View this email in your browser
Fall 2019 Newsletter

Looking Back

The Duke Center for Firearms Law launched in spring 2019 with a mission of advancing the development of firearms law as a scholarly field. Through an ambitious program of workshops, conferences, scholarship, and public engagement, the Center has begun to fulfill this mission.

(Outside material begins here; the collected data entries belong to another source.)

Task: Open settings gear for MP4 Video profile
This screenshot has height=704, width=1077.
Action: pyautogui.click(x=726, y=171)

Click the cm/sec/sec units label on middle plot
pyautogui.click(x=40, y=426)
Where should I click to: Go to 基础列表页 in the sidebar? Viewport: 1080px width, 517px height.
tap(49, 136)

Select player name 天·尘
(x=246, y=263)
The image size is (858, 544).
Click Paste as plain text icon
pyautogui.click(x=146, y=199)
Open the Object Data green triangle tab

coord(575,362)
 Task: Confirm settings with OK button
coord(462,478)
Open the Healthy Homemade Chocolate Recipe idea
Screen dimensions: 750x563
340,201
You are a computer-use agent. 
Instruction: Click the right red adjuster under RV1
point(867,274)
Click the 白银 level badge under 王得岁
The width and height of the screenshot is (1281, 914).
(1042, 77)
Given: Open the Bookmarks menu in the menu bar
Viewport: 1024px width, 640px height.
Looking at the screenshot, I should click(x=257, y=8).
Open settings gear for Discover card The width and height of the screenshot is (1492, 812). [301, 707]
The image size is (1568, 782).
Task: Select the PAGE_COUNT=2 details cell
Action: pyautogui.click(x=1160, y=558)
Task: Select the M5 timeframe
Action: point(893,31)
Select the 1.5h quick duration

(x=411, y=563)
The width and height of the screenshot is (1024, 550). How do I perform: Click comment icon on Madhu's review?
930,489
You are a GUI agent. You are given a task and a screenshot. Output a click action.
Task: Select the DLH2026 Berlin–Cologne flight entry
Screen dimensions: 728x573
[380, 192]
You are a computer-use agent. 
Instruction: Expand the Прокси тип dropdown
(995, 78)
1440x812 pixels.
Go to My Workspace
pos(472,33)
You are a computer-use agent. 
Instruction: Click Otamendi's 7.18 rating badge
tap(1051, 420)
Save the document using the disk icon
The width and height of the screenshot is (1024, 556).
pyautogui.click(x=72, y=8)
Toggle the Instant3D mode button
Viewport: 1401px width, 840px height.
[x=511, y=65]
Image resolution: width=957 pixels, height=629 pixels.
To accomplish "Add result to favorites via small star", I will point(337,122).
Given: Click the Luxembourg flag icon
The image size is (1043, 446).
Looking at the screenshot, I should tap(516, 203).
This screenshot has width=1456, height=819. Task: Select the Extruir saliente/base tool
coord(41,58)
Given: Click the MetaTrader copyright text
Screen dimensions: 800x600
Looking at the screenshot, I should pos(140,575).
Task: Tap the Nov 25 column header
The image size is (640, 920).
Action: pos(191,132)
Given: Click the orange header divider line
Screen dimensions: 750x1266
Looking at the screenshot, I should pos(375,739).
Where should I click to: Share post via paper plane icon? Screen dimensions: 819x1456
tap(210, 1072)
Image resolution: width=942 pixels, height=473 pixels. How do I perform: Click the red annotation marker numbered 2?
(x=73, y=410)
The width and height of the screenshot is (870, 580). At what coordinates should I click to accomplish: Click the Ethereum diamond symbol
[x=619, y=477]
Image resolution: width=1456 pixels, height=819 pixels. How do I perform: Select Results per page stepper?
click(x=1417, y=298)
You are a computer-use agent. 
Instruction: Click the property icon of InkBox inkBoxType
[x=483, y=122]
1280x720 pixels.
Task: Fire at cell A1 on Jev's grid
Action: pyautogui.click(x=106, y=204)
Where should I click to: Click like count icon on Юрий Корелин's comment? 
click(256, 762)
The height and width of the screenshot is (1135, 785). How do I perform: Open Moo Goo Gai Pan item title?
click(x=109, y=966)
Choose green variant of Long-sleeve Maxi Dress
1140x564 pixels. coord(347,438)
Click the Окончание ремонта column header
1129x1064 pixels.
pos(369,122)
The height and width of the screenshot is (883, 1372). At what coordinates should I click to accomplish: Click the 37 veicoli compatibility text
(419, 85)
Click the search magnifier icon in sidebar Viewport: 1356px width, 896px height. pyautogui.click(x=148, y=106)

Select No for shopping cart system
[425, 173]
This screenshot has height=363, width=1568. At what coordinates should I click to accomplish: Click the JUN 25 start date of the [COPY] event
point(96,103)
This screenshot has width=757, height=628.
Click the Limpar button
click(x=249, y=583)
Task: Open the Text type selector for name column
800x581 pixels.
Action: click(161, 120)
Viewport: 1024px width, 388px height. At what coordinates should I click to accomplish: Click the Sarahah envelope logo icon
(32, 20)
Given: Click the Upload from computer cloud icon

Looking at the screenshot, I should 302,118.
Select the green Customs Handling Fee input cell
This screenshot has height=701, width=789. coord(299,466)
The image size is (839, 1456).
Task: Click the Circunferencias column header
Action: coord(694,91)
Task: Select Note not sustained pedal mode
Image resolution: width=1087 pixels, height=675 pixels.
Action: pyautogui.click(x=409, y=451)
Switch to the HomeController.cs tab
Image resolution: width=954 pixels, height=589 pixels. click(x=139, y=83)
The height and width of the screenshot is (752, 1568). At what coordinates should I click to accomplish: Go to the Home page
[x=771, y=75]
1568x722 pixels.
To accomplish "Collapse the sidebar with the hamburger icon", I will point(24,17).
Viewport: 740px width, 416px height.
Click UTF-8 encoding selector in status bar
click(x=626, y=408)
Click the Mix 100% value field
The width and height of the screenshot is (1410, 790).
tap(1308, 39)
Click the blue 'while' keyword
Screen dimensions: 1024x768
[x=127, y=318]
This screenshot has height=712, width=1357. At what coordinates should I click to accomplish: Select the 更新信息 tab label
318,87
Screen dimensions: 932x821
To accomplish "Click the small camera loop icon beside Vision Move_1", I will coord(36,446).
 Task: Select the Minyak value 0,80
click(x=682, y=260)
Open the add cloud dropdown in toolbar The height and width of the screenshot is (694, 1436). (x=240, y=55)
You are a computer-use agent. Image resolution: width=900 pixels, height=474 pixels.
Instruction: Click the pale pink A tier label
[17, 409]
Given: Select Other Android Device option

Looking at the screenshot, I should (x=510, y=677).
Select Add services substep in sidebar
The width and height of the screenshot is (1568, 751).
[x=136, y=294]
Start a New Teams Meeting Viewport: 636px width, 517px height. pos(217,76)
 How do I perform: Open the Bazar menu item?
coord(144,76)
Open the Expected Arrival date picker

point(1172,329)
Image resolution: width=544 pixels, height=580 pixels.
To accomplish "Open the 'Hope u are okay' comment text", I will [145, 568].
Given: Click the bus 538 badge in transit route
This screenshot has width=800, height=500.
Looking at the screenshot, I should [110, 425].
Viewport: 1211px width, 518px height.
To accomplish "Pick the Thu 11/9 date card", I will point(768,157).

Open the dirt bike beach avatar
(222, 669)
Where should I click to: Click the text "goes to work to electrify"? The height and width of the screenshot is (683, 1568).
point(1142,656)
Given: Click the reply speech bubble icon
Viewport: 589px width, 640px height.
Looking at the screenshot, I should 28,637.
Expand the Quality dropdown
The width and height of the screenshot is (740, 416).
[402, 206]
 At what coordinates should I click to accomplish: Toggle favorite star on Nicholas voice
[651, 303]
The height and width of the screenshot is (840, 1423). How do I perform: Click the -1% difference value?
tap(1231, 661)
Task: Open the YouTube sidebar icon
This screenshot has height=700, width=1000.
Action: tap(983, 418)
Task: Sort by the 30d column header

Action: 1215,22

Center programming began with two panel discussions among scholars who have been at the forefront of Second Amendment scholarship and litigation for decades. On February 28, David Kopel, research director at the Independence Institute, and George Mocsary, a law professor then at Southern Illinois University School of Law, joined Duke Law Professor Charles Dunlap and Faculty Co-Director Darrell Miller for a discussion of The Second Amendment and the Prevention of Tyranny.
The next week, on March 4, University of Texas law professor Sanford Levinson joined Duke Law Professor Walter Dellinger for a conversation about the Supreme Court, the Second Amendment, and the future of gun regulations, moderated by Faculty Co-Director Joseph Blocher. For both events, an overflow room was needed to accommodate the overwhelming student and community interest.
Public Education & Engagement

The Center continued its strategic mission during the spring and summer. In February, Professors Blocher & Miller served as the keynote speakers at the Annual Law & Society Symposium hosted by the Charleston Law Review.  In late March, Charles contributed commentary to Jurist, an online legal news and research service, on “The ‘Charleston Loophole’ and the Second Amendment.” In April, Charles spoke on a panel at Wake Forest University about gun violence prevention. The Center also planned roundtables, workshops, symposia, and other ways to draw together scholars working in areas relevant to firearms law and advance the Center mission.
At the end of May, the Center launched a new blog, Second Thoughts. The blog has featured guest contributions from distinguished scholars such as Carl Bogus, Saul Cornell, Mary Anne Franks, and Kate Shaw, as well as original content from the Center’s own leadership and research assistants. It has hosted multiple “mini-symposia” devoted to topics like teaching firearms law and edited collections of scholarship. And several posts have been highlighted on SCOTUSblog, an award-winning blog devoted to covering the United States Supreme Court.
In July, Professor Blocher participated in a debate with Erin Murphy, a Supreme Court litigator, and one of the attorneys representing the challengers in the most recent Second Amendment challenge, New York State Rifle & Pistol Association, Inc. v. City of New York. The debate drew an audience of more than 700 and was later broadcast in full on C-SPAN.
As part of its public education mission, Center leadership also has continuously served as a resource to news journalists and reporters on questions related to firearms law. In May, Charles discussed the constitutionality of democratic presidential candidate Cory Booker’s gun violence prevention plan with Newsweek. In June, the local NPR affiliate interviewed Professors Blocher and Miller about how noise ordinances and other nuisance laws interact with gun rights. In August, Professor Blocher discussed public carry with the Houston Chronicle. Center leadership has also consulted with multiple reporters on background to help them understand the nuances of federal and state firearms regulation and the contours of the Second Amendment.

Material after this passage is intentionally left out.